Perbuatan tersangka MS disangkakan melanggar yaitu: Primair: Pasal 2 Ayat (1) Jo. Pasal 18 Undang-Undang Nomor 31 Tahun 1999 tentang Pemberantasan Tindak Pidana Korupsi sebagaimana diubah dengan Undang-Undang Nomor 20 Tahun 2001 tentang Perubahan Atas Undang-Undang Nomor 31 Tahun 1999 tentang Pemberantasan Tindak Pidana Korupsi Jo. Pasal 55 Ayat (1) ke-1 KUHP.

Subsidiair: Pasal 3 Jo. Pasal 18 Undang-Undang Nomor 31 Tahun 1999 tentang Pemberantasan Tindak Pidana Korupsi sebagaimana diubah dengan Undang-Undang Nomor 20 Tahun 2001 tentang Perubahan Atas Undang-Undang Nomor 31 Tahun 1999 tentang Pemberantasan Tindak Pidana Korupsi Jo. Pasal 55 Ayat (1) ke-1 KUHP

Tersangka HS disangka melanggar , yaitu, Primair: Pasal 2 Ayat (1) Jo. Pasal 18 Undang-Undang Nomor 31 Tahun 1999 tentang Pemberantasan Tindak Pidana Korupsi sebagaimana diubah dengan Undang-Undang Nomor 20 Tahun 2001 tentang Perubahan Atas Undang-Undang Nomor 31 Tahun 1999 tentang Pemberantasan Tindak Pidana Korupsi Jo. Pasal 55 Ayat (1) ke-1 KUHP.

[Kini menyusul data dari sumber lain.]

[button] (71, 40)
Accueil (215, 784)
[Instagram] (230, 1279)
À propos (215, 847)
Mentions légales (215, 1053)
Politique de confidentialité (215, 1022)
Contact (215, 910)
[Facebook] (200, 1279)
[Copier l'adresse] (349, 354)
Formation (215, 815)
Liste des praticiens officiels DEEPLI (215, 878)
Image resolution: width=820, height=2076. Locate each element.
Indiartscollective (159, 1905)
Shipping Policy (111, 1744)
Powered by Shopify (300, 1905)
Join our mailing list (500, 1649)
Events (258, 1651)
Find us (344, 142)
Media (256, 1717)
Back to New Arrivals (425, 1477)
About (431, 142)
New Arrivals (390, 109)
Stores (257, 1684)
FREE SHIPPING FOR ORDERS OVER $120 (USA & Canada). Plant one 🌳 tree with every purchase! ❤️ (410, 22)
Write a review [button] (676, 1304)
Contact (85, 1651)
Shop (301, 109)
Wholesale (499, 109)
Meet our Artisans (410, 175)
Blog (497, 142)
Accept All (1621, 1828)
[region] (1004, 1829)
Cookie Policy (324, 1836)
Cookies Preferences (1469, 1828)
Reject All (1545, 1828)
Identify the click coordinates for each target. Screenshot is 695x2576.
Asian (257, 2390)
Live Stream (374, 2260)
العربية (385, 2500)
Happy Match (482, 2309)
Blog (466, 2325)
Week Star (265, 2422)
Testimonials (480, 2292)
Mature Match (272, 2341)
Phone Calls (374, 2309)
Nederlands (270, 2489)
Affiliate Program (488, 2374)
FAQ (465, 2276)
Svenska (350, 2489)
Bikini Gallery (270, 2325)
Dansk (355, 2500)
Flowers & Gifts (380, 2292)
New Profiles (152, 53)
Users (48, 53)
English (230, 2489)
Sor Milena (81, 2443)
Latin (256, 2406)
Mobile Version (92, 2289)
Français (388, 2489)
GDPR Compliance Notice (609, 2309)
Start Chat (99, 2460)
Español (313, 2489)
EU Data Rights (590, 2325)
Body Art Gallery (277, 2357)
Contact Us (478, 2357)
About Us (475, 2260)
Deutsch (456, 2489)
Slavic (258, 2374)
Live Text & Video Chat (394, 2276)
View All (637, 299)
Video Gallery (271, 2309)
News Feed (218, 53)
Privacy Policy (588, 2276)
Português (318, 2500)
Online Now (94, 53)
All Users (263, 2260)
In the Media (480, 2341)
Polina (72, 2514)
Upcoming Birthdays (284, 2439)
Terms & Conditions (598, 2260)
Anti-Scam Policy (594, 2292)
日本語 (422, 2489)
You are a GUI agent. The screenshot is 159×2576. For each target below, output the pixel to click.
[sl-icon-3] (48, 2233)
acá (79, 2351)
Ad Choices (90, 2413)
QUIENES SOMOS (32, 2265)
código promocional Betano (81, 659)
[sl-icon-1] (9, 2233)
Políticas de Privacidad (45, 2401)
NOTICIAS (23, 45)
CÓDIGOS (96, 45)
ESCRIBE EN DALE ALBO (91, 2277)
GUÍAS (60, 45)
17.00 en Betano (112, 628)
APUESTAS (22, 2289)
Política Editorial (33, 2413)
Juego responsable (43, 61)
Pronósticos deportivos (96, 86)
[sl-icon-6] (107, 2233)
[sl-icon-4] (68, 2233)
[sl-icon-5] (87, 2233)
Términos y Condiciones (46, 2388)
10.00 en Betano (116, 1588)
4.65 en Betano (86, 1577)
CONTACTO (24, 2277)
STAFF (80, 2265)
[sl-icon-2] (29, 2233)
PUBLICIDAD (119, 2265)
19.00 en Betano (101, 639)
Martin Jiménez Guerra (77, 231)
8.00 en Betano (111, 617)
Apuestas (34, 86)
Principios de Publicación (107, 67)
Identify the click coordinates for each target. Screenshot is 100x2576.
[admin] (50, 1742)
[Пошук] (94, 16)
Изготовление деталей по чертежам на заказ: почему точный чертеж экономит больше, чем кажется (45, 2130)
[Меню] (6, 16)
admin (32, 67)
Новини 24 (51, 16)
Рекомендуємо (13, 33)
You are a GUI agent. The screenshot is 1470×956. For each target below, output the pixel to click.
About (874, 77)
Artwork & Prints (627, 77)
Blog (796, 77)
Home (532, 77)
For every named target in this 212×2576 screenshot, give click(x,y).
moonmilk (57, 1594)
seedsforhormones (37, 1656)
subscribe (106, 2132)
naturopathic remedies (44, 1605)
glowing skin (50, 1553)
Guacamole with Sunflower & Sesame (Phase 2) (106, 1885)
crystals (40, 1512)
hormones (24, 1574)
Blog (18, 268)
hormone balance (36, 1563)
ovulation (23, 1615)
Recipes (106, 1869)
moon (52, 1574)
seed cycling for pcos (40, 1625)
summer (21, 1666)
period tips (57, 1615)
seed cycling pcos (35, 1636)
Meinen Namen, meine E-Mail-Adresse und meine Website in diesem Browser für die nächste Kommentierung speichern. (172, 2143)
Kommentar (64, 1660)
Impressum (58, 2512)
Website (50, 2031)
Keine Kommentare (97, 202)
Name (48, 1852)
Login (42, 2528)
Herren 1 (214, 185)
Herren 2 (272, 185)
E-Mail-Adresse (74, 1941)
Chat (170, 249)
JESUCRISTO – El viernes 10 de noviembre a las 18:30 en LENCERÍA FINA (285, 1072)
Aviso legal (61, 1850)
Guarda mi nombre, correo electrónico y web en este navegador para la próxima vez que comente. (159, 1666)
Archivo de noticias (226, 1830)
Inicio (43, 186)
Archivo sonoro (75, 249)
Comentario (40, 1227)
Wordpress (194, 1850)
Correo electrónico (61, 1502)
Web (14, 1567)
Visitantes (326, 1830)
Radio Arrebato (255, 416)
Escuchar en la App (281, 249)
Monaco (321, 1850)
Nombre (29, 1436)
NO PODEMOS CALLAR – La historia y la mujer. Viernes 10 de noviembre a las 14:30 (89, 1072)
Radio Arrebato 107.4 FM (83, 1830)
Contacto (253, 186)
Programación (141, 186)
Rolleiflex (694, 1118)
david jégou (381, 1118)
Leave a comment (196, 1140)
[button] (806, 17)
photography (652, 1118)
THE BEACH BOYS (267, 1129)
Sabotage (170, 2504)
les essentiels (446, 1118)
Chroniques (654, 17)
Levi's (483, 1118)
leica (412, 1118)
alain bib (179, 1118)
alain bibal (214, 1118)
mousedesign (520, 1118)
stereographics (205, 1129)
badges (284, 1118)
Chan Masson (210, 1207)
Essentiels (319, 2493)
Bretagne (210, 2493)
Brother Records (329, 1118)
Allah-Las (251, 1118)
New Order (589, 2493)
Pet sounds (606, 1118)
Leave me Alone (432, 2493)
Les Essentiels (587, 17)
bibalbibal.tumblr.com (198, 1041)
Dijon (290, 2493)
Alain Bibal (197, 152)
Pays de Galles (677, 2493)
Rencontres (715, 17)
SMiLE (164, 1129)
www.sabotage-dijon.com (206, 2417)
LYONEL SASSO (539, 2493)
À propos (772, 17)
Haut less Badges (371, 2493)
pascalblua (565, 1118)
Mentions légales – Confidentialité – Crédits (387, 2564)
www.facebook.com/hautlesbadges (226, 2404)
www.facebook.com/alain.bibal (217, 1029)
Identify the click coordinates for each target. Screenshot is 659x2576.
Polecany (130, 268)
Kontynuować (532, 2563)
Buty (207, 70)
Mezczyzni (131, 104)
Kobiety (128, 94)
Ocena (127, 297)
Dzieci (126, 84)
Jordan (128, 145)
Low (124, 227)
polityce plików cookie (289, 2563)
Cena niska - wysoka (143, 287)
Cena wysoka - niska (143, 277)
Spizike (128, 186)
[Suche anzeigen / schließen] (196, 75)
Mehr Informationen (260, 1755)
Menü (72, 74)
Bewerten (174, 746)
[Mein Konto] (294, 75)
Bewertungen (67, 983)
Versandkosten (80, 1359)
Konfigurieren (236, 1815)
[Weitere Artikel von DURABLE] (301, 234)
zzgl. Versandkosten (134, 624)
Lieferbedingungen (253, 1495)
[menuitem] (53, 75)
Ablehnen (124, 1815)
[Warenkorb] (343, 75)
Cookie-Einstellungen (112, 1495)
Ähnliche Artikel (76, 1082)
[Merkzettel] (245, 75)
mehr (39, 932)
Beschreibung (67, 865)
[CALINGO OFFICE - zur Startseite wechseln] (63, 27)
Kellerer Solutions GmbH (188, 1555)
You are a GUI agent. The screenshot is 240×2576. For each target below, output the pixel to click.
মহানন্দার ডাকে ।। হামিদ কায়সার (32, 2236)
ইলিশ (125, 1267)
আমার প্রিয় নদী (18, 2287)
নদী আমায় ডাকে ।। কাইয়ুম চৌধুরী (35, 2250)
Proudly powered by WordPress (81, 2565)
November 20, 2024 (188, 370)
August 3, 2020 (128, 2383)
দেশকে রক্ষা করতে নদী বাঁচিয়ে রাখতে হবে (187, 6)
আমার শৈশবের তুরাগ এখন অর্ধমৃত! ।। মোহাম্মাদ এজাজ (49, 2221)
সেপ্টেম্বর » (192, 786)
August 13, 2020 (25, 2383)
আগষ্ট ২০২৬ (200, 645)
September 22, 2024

Subsidiair: Pasal 3 Jo. Pasal 18 Undang-Undang Nomor 31 Tahun 1999 tentang Pemberantasan Tindak Pidana Korupsi sebagaimana diubah dengan Undang-Undang Nomor 20 Tahun 2001 tentang Perubahan Atas Undang-Undang Nomor 31 Tahun 1999 tentang Pemberantasan Tindak Pidana Korupsi Jo. Pasal 55 Ayat (1) ke-1 KUHP.

Juga melanggar, Pertama: Pasal 3 Undang-Undang Nomor 8 Tahun 2010 tentang Pencegahan dan Pemberantasan Tindak Pidana Pencucian Uang, atau Kedua: Pasal 3 Undang-Undang Nomor 8 Tahun 2010 tentang Pencegahan dan Pemberantasan Tindak Pidana Pencucian Uang.